İşte bunun için biz bu emek mücadelesini aynı zamanda onur mücadelesi olarak görmekteyiz.

– PTT’ de, Sağlık kuruluşlarında, Belediyelerde ve tüm kamuda milyonlarca işçi mahkemelik olurken,  emek ve onur mücadelesi verirken, taşeron işçiyi ikinci sınıf vatandaş olarak gören,  “Siz taşeron işçisiniz, sizin için bir şey yapamayız” diyen sendikacılık anlayışına ve işçilerin alınteri üzerinde patronluk yapan sendika ağalarına karşı da bu hak mücadelesini, onurlu ve adil sendikacılarla el ele sürdüreceğiz.

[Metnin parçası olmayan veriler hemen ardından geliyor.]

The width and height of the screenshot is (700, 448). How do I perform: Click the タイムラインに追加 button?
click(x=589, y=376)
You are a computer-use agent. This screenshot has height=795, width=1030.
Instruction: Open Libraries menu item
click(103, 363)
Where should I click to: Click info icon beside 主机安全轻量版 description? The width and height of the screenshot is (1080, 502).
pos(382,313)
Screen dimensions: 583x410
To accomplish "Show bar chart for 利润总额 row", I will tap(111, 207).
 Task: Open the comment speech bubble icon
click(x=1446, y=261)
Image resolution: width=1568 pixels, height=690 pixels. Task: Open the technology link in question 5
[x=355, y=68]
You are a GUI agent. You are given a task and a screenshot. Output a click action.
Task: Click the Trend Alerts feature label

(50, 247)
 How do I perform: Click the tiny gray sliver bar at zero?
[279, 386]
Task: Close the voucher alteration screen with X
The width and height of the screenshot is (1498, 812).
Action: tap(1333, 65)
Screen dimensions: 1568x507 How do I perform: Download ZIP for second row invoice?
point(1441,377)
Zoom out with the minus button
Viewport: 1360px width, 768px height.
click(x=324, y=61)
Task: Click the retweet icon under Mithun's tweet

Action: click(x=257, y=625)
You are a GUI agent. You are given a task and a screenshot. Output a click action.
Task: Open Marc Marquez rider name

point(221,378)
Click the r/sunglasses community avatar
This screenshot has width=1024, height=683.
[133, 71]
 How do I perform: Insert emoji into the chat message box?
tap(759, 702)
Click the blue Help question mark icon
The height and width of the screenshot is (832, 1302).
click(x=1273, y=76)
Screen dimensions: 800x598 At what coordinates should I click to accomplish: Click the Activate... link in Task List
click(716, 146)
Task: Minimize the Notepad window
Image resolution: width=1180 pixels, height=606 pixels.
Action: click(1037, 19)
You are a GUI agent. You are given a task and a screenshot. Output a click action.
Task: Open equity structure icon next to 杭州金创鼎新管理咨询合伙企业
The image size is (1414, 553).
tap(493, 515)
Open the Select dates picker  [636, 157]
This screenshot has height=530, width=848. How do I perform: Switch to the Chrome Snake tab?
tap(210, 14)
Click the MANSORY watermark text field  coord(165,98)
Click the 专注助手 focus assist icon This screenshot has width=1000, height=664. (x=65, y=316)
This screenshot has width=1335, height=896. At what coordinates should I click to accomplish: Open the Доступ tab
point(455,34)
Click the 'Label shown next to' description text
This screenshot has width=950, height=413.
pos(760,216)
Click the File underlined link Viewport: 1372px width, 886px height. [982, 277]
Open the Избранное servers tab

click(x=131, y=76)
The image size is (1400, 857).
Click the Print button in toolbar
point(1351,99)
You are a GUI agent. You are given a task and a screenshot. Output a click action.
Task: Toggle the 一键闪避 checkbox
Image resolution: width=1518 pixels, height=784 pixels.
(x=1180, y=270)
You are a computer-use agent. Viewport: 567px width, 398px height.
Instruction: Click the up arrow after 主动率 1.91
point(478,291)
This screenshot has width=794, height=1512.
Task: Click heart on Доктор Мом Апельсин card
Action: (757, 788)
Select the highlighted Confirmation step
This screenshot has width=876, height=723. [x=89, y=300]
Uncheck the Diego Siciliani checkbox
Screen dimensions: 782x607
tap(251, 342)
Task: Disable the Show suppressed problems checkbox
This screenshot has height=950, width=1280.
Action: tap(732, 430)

– Bugün bu davaya inanmış sadece bir avuç işçi bile  olsak; emeğimiz için, onurumuz için, adalet için her türlü bedeli ödemeyi göze alarak bu mücadeleyi sürdürme kararlılığımızı bir kere daha duyuruyoruz.

İşçi – Der ve Taş-İş-Der olarak bu yolda Sosyal Adalete inanmış işçi dostlarını yanımızda görmek gurur kaynağımızdır.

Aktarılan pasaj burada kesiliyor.